Since every blogger seems to feel it necessary to have a year-in-review posting, I thought it appropriate to point out that 2011 has been a banner year for string theory and related hype, with about twice as many editions of “This Week’s Hype” as in previous years. One reason for this is the LHC. When talking to journalists, string theorists are rarely willing to admit that the hopes of the past couple decades that string theory would make some predictions about LHC energy scale physics turned out to be a dismal failure, and this tends to lead to confused headlines. Besides the LHC though, there’s a huge on-going effort to promote other bogus “tests of string theory”. This has been going on since string theory’s lack of testability problem first started to get a lot of attention a few years ago. I see no reason for either of these two driving forces to weaken in 2012, so expect more editions of “This Week’s Hype” next year.

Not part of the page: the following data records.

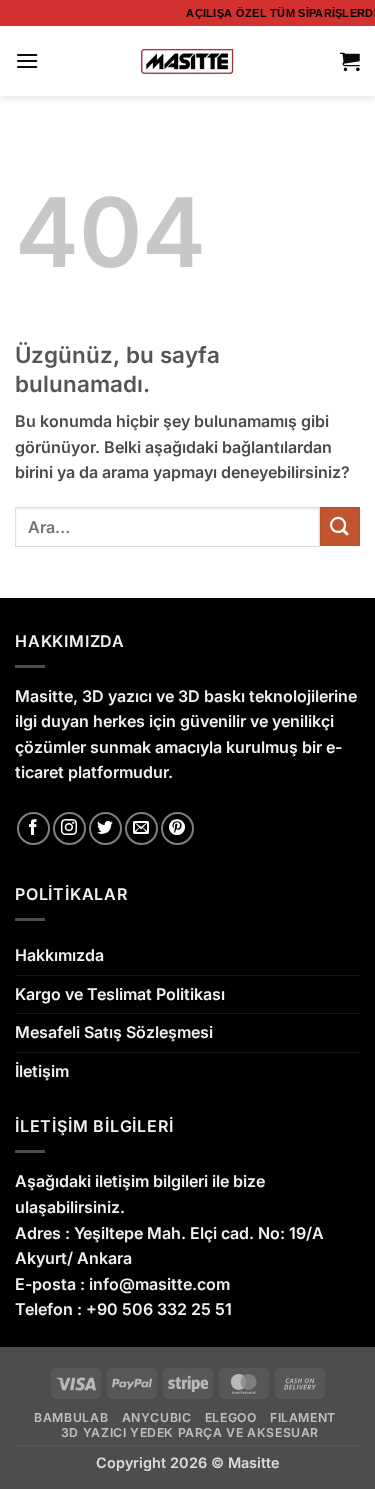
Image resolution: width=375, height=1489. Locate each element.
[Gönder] (340, 526)
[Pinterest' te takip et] (177, 828)
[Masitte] (187, 60)
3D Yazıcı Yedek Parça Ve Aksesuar (190, 1432)
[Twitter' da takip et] (105, 828)
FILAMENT (303, 1417)
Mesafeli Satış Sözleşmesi (114, 1032)
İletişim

String theory supported by early LHC heavy ion results
Cosmologists expect the LHC to turn up evidence for the multiverse
M-theory shows that the LHC will be the world’s first time machine
Neutrons could test string theory
Octonions explain string theory
The LHC tests string theory (more heavy ions)
M-theory is a big success, predicts behavior of 4 qubits
String theory and heavy ions, yet again
Multiverse observed in the CMB – Not
String theorists suggest space wormholes possible
String theory testable with black holes and pulsars
String phenomenologists come up with predictions testable at the LHC
Superluminal neutrinos evidence for string theory
Superluminal neutrinos could be explained by string theory
CMS multi-leptons provide evidence for SUSY
A new laser will tear apart the fabric of space
A nuclear clock will test string theory
The LHC will decide between two versions of SUSY
String theory research is going well, only problems are Garrett Lisi, Lee Smolin and Peter Woit.
Gordy Kane predicts the mass of the Higgs using string theory, just days before the announcement
Superstring theory predicts three space dimensions.